_What needs to be done:_
Your answer must be the full listing, repeated word for word.

_Material for the task:_
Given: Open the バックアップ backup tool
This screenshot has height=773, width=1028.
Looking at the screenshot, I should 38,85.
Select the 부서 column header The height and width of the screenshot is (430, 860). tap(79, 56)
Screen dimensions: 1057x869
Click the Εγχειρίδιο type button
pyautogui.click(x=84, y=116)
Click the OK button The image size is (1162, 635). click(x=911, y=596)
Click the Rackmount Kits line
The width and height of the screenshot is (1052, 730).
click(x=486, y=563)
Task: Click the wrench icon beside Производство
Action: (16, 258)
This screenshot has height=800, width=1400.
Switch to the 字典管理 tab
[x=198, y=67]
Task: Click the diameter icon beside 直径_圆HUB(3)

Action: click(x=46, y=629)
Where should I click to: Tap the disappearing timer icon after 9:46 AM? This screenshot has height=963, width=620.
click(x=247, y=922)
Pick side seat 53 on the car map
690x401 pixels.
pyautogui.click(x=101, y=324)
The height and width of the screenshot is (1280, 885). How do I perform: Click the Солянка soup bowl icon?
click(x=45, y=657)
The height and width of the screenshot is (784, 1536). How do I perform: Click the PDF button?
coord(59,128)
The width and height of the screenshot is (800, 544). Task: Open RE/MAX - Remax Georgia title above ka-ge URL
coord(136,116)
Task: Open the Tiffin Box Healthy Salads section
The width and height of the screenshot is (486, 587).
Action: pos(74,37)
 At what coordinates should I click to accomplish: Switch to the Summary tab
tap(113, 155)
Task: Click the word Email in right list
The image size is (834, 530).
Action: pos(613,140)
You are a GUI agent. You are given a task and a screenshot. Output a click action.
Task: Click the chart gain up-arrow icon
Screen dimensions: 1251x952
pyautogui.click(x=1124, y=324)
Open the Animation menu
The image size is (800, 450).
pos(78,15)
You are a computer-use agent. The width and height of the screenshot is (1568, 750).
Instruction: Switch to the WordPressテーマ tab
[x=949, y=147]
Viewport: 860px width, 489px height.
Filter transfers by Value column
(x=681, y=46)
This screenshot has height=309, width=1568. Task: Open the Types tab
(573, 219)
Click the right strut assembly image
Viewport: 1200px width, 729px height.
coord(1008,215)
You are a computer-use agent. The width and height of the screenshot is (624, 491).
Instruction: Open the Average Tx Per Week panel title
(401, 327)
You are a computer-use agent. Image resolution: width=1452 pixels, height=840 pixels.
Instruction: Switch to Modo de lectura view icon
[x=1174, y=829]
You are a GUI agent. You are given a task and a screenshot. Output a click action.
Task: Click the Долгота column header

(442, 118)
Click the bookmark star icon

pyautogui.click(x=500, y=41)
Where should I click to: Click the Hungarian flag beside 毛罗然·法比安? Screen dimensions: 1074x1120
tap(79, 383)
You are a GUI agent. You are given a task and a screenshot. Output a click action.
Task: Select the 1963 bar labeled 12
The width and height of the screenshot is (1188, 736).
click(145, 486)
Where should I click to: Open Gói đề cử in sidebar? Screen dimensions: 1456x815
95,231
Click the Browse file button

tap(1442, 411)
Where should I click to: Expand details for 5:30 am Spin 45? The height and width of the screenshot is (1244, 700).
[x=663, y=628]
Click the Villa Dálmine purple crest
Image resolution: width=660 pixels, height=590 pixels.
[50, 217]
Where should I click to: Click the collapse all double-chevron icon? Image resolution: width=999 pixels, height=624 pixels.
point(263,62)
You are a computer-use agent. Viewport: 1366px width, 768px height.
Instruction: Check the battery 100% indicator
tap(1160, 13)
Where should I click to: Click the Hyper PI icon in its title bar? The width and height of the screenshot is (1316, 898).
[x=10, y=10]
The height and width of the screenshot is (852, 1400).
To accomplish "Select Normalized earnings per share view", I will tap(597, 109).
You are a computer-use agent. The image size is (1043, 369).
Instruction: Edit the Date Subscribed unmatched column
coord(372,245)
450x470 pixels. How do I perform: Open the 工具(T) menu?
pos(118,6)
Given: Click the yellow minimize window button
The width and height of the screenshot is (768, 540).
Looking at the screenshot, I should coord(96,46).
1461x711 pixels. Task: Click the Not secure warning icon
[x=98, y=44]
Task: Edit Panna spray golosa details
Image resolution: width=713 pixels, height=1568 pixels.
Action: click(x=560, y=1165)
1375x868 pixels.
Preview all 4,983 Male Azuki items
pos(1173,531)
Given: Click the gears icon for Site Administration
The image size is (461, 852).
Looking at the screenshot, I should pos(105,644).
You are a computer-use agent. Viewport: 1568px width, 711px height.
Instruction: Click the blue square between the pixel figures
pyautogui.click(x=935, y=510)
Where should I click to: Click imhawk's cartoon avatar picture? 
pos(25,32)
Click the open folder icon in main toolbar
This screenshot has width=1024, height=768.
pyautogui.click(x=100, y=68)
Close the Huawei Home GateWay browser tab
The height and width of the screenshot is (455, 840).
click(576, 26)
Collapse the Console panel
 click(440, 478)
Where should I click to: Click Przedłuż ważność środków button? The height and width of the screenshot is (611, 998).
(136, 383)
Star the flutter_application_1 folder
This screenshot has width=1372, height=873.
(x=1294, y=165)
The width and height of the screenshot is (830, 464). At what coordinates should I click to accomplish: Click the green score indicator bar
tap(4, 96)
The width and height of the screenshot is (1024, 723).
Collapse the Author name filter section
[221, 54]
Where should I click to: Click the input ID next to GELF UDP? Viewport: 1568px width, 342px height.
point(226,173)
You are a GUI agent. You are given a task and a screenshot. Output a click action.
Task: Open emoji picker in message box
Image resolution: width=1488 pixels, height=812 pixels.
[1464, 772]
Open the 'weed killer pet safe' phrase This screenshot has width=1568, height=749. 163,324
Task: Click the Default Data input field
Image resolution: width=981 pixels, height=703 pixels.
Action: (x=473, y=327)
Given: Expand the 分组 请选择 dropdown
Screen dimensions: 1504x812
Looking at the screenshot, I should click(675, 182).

_Answer to this problem:_
Given: Open the バックアップ backup tool
This screenshot has height=773, width=1028.
Looking at the screenshot, I should 38,85.
Select the 부서 column header The height and width of the screenshot is (430, 860). tap(79, 56)
Screen dimensions: 1057x869
Click the Εγχειρίδιο type button
pyautogui.click(x=84, y=116)
Click the OK button The image size is (1162, 635). click(x=911, y=596)
Click the Rackmount Kits line
The width and height of the screenshot is (1052, 730).
click(x=486, y=563)
Task: Click the wrench icon beside Производство
Action: (16, 258)
This screenshot has height=800, width=1400.
Switch to the 字典管理 tab
[x=198, y=67]
Task: Click the diameter icon beside 直径_圆HUB(3)

Action: click(x=46, y=629)
Where should I click to: Tap the disappearing timer icon after 9:46 AM? This screenshot has height=963, width=620.
click(x=247, y=922)
Pick side seat 53 on the car map
690x401 pixels.
pyautogui.click(x=101, y=324)
The height and width of the screenshot is (1280, 885). How do I perform: Click the Солянка soup bowl icon?
click(x=45, y=657)
The height and width of the screenshot is (784, 1536). How do I perform: Click the PDF button?
coord(59,128)
The width and height of the screenshot is (800, 544). Task: Open RE/MAX - Remax Georgia title above ka-ge URL
coord(136,116)
Task: Open the Tiffin Box Healthy Salads section
The width and height of the screenshot is (486, 587).
Action: pos(74,37)
 At what coordinates should I click to accomplish: Switch to the Summary tab
tap(113, 155)
Task: Click the word Email in right list
The image size is (834, 530).
Action: pos(613,140)
You are a GUI agent. You are given a task and a screenshot. Output a click action.
Task: Click the chart gain up-arrow icon
Screen dimensions: 1251x952
pyautogui.click(x=1124, y=324)
Open the Animation menu
The image size is (800, 450).
pos(78,15)
You are a computer-use agent. The width and height of the screenshot is (1568, 750).
Instruction: Switch to the WordPressテーマ tab
[x=949, y=147]
Viewport: 860px width, 489px height.
Filter transfers by Value column
(x=681, y=46)
This screenshot has height=309, width=1568. Task: Open the Types tab
(573, 219)
Click the right strut assembly image
Viewport: 1200px width, 729px height.
coord(1008,215)
You are a computer-use agent. The width and height of the screenshot is (624, 491).
Instruction: Open the Average Tx Per Week panel title
(401, 327)
You are a computer-use agent. Image resolution: width=1452 pixels, height=840 pixels.
Instruction: Switch to Modo de lectura view icon
[x=1174, y=829]
You are a GUI agent. You are given a task and a screenshot. Output a click action.
Task: Click the Долгота column header

(442, 118)
Click the bookmark star icon

pyautogui.click(x=500, y=41)
Where should I click to: Click the Hungarian flag beside 毛罗然·法比安? Screen dimensions: 1074x1120
tap(79, 383)
You are a GUI agent. You are given a task and a screenshot. Output a click action.
Task: Select the 1963 bar labeled 12
The width and height of the screenshot is (1188, 736).
click(145, 486)
Where should I click to: Open Gói đề cử in sidebar? Screen dimensions: 1456x815
95,231
Click the Browse file button

tap(1442, 411)
Where should I click to: Expand details for 5:30 am Spin 45? The height and width of the screenshot is (1244, 700).
[x=663, y=628]
Click the Villa Dálmine purple crest
Image resolution: width=660 pixels, height=590 pixels.
[50, 217]
Where should I click to: Click the collapse all double-chevron icon? Image resolution: width=999 pixels, height=624 pixels.
point(263,62)
You are a computer-use agent. Viewport: 1366px width, 768px height.
Instruction: Check the battery 100% indicator
tap(1160, 13)
Where should I click to: Click the Hyper PI icon in its title bar? The width and height of the screenshot is (1316, 898).
[x=10, y=10]
The height and width of the screenshot is (852, 1400).
To accomplish "Select Normalized earnings per share view", I will tap(597, 109).
You are a computer-use agent. The image size is (1043, 369).
Instruction: Edit the Date Subscribed unmatched column
coord(372,245)
450x470 pixels. How do I perform: Open the 工具(T) menu?
pos(118,6)
Given: Click the yellow minimize window button
The width and height of the screenshot is (768, 540).
Looking at the screenshot, I should coord(96,46).
1461x711 pixels. Task: Click the Not secure warning icon
[x=98, y=44]
Task: Edit Panna spray golosa details
Image resolution: width=713 pixels, height=1568 pixels.
Action: click(x=560, y=1165)
1375x868 pixels.
Preview all 4,983 Male Azuki items
pos(1173,531)
Given: Click the gears icon for Site Administration
The image size is (461, 852).
Looking at the screenshot, I should pos(105,644).
You are a computer-use agent. Viewport: 1568px width, 711px height.
Instruction: Click the blue square between the pixel figures
pyautogui.click(x=935, y=510)
Where should I click to: Click imhawk's cartoon avatar picture? 
pos(25,32)
Click the open folder icon in main toolbar
This screenshot has width=1024, height=768.
pyautogui.click(x=100, y=68)
Close the Huawei Home GateWay browser tab
The height and width of the screenshot is (455, 840).
click(576, 26)
Collapse the Console panel
 click(440, 478)
Where should I click to: Click Przedłuż ważność środków button? The height and width of the screenshot is (611, 998).
(136, 383)
Star the flutter_application_1 folder
This screenshot has width=1372, height=873.
(x=1294, y=165)
The width and height of the screenshot is (830, 464). At what coordinates should I click to accomplish: Click the green score indicator bar
tap(4, 96)
The width and height of the screenshot is (1024, 723).
Collapse the Author name filter section
[221, 54]
Where should I click to: Click the input ID next to GELF UDP? Viewport: 1568px width, 342px height.
point(226,173)
You are a GUI agent. You are given a task and a screenshot. Output a click action.
Task: Open emoji picker in message box
Image resolution: width=1488 pixels, height=812 pixels.
[1464, 772]
Open the 'weed killer pet safe' phrase This screenshot has width=1568, height=749. 163,324
Task: Click the Default Data input field
Image resolution: width=981 pixels, height=703 pixels.
Action: (x=473, y=327)
Given: Expand the 分组 请选择 dropdown
Screen dimensions: 1504x812
Looking at the screenshot, I should click(675, 182).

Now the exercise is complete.